Sorry for the late reply, @mkborregaard. I've been caught up in writing my thesis, so I haven't had a chance to delve deeper into the working of Measurements.jl.

Do you have any specific ideas/suggestions on how Measurements.jl might benefit from this package? The only immediate, concrete thought I have is that maybe that when considering normal distributions in this package,it would be cool to be able to use the machinery from Measurements.jl(i.e. the default would be: to use exact error propagation when possible, resample if not). Other than that, I haven't been able to come up with any good ideas for how such a dependence/incorporating process would look like. Although it would be cool, it's a bit difficult for me to clearly see an immediate merging of the packages, considering that the packages aim to do slightly different things. So I'm very happy to hear your ideas if you have any!

To make the gap between the packages smaller, however, I have implemented some of the functionality that Measurements.jl provides for UncertainData.

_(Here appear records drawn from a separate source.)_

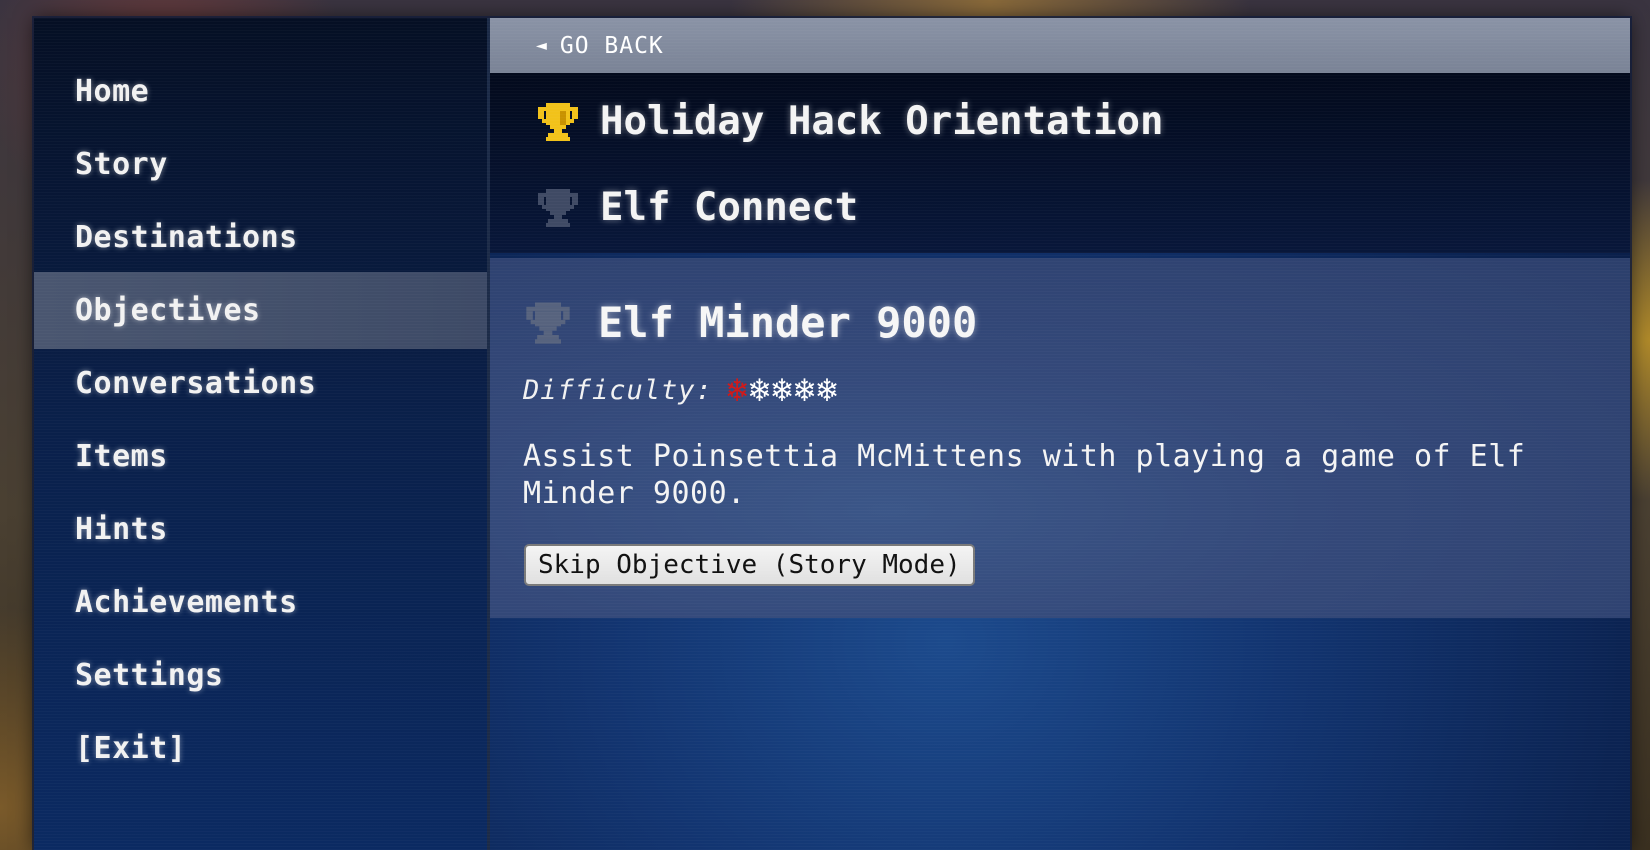 This screenshot has height=850, width=1650. Describe the element at coordinates (260, 602) in the screenshot. I see `sidebar-item-achievements: Achievements` at that location.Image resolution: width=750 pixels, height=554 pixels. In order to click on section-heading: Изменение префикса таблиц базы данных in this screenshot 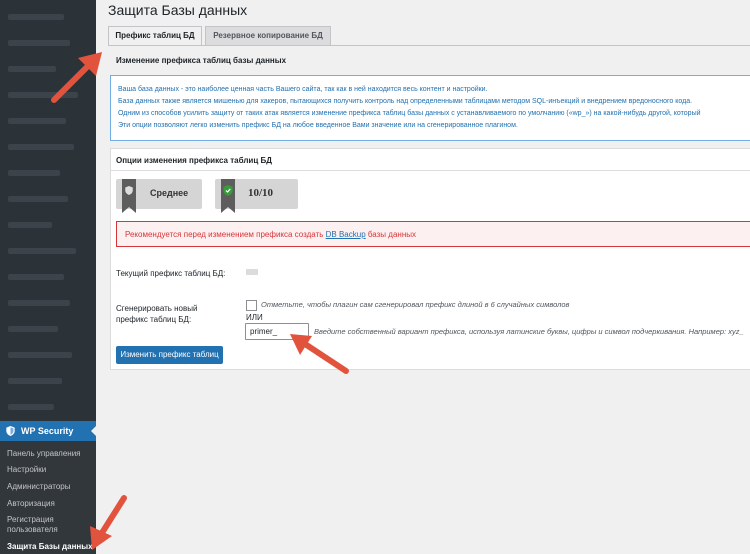, I will do `click(202, 60)`.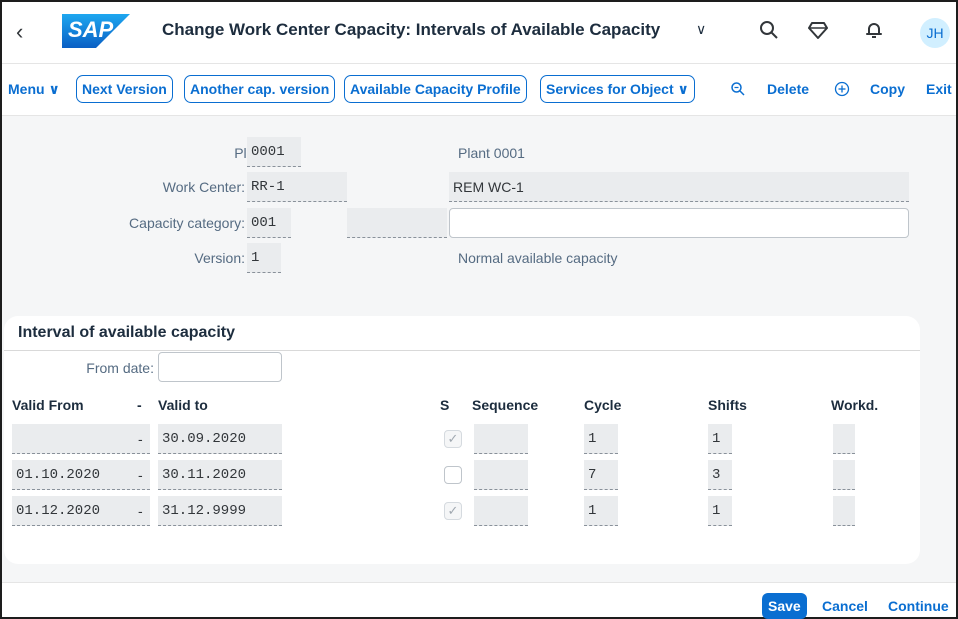 The width and height of the screenshot is (958, 619). I want to click on col-workd: Workd., so click(855, 405).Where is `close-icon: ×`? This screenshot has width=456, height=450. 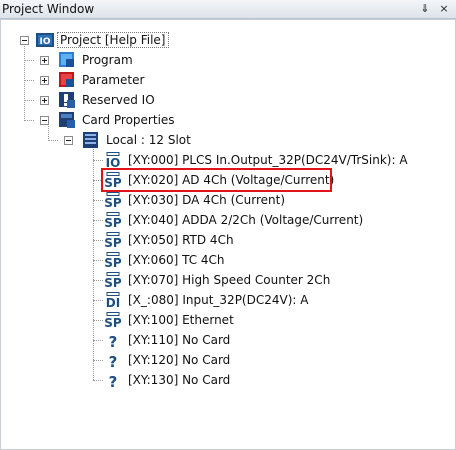 close-icon: × is located at coordinates (444, 9).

With the latest release, you can now use mathematical operations (addition, subtraction, trig functions, etc) on uncertain values, as well as on uncertain datasets (currently undocumented). Among other things, I'm also planning to add support for units using Unitful.jl, so that unit conversion is handled automatically when performing mathematical operations on uncertain values/datasets.

mkborregaard commented 5 years ago

That sounds amazing. No, it makes sense given the implementation here that this is as far as it can go. Thanks for the response!